To infer the times at which wild haplotypes entered the domesticated gene pool, we ran IntroBlocker with different thresholds for haplotype separation: 400 SNPs (equivalent to an approximate divergent time of 32,000 years ago), 98 SNPs (8,000 years), 73 (6,000 years), 49 SNPs (4,000 years) and 24 SNPs (2,000 years). For each domesticated haplotype, we compared the results from IntroBlocker runs with different thresholds (divergence time brackets). The latest bracket in which haplotype sharing between wild and domesticated samples occurred was considered a terminus post quem for when a wild haplotype type entered the domesticated gene pool. This method is agnostic about the direction of gene flow. To exclude recent introgressions from domesticated to wild barley, we removed windows in which multiple domesticated barley samples and a few wild barleys share haplotypes that diverged within the past 8,000 years. To determine the spatial origin of haplotypes, we averaged the ancestry ADMIXTURE coefficients of all wild individuals in which a given domesticated haplotype occurred (Supplementary Fig. 29). If two wild samples that shared a domesticated haplotype were highly similar (pairwise IBS ≥ 0.95), only one was used for the calculation.
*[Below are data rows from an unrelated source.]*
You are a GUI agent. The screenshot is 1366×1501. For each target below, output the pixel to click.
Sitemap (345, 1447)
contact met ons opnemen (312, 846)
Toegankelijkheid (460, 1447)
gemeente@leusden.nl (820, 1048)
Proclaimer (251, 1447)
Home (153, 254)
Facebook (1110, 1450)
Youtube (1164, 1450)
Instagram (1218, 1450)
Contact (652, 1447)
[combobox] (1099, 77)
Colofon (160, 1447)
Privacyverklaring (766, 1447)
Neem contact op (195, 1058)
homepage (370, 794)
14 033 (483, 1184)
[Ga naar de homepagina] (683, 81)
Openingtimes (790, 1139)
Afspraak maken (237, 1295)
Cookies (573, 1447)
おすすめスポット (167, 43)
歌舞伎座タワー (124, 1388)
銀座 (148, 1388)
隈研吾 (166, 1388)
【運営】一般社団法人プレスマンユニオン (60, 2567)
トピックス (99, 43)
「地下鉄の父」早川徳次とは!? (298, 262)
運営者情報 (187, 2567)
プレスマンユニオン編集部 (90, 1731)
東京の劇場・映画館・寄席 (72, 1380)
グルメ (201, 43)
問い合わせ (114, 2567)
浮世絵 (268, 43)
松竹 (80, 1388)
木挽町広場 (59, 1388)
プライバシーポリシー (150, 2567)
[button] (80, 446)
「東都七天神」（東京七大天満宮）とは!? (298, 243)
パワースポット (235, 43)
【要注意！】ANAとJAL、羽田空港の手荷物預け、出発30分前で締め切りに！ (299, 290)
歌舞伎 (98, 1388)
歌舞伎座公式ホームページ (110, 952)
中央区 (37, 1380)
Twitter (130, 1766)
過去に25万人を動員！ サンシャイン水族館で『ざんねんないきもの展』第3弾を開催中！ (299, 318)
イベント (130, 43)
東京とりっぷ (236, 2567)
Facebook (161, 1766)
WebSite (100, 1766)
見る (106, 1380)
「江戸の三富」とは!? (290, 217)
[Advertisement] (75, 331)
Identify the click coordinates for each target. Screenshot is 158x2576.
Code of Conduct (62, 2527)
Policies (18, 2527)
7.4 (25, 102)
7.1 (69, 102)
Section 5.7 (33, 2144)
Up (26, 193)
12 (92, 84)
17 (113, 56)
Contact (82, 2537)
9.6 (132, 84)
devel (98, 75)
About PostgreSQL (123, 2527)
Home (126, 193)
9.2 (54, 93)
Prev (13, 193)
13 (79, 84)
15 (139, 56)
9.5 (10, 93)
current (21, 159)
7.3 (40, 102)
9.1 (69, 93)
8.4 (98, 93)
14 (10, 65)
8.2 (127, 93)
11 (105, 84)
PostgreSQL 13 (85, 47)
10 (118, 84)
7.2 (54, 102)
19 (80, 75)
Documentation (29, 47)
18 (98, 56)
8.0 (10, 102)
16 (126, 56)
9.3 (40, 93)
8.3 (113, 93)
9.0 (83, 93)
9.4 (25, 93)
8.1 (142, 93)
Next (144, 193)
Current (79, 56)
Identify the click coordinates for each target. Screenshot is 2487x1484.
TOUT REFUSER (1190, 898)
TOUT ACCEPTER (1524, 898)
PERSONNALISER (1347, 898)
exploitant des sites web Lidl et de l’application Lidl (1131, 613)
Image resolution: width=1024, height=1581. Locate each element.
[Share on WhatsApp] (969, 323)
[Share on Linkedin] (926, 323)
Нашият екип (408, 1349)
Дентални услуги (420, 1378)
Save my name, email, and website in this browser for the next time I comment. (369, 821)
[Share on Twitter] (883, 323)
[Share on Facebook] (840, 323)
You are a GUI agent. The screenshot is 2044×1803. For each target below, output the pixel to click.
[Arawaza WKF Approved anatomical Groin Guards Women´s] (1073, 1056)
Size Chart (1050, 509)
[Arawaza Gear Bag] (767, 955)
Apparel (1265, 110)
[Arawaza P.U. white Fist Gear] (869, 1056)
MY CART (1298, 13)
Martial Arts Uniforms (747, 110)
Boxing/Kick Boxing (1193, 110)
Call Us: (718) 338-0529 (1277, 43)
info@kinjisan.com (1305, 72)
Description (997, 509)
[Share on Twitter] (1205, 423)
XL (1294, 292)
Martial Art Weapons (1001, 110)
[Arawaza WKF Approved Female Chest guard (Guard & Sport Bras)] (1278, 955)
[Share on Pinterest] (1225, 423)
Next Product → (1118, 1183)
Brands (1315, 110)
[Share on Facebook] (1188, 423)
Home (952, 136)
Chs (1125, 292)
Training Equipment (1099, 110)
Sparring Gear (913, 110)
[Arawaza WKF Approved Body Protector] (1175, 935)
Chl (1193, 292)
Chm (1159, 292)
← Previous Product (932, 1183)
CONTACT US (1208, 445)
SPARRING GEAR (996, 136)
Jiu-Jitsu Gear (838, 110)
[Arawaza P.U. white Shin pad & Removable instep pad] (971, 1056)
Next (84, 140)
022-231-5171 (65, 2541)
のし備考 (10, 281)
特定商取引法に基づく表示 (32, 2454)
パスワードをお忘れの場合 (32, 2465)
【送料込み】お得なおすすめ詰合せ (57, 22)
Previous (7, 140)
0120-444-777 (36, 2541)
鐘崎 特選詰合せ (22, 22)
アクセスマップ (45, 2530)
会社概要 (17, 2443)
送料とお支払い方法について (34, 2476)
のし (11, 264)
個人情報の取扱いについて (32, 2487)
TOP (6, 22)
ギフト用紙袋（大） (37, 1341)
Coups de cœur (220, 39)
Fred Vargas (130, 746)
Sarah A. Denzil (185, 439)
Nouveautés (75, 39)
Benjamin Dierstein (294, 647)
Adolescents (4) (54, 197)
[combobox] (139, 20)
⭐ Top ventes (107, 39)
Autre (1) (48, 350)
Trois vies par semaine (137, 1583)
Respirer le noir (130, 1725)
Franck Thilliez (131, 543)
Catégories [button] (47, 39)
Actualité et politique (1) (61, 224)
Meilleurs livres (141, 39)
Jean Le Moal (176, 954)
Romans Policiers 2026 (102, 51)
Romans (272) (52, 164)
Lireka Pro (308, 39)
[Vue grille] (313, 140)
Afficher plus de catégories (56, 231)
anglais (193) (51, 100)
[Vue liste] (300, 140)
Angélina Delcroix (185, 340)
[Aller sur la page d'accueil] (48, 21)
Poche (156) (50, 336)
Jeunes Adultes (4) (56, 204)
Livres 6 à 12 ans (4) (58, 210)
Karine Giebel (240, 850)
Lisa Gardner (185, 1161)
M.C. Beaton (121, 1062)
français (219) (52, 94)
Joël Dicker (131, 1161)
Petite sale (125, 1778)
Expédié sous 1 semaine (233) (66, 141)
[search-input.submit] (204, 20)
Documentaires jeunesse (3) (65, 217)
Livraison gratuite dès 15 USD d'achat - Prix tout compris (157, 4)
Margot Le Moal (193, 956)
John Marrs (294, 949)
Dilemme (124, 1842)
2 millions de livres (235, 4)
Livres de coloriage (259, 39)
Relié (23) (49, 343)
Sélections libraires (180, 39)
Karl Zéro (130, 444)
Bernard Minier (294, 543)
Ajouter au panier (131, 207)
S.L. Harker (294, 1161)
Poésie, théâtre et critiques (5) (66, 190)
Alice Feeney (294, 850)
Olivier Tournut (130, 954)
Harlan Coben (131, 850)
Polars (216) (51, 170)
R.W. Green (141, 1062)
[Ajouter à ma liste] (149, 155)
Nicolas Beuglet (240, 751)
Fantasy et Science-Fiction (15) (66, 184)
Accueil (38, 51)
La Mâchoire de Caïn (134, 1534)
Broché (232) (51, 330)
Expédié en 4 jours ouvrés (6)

Haplotype-based genetic diversity and selective sweeps
Saturation curves for the average number of haplotypes in a genomic window as a function of sample size were obtained by randomly selecting k individuals with k ranging from 1 to 115 for domesticated samples and from 1 to 250 for wild samples. For each k, the selection was repeated 100 times. Average haplotype numbers were determined for each subsample. Mean values and 95% confidence intervals were calculated in R (v3.5.1)61 based on the t-distribution (via the t.test() function). θW59 and the Shannon diversity index69 were calculated with a custom Perl script on haplotype matrices including only genomic windows with less than 20% missing data. The θW and Shannon index in seven barley chromosomes were plotted with Gnuplot using ‘smooth bezier’.
We looked for regions of reduced diversity in domesticated relative to wild barley and therein searched for genes that might have been potential targets of selection. To not bias the analysis by the use of a domesticated reference genome (that of cultivar Morex), IntroBlocker was re-run using the SNP matrix based on the wild barley accession B1K-04-02 (FT11)16. Regions with a Shannon index ≤ 1 were considered selective sweeps. The effects of SNPs and indels residing in the genes of those regions were classified with SnpEff (v4.3t)68, and variants with high allele frequency differentiation were prioritized.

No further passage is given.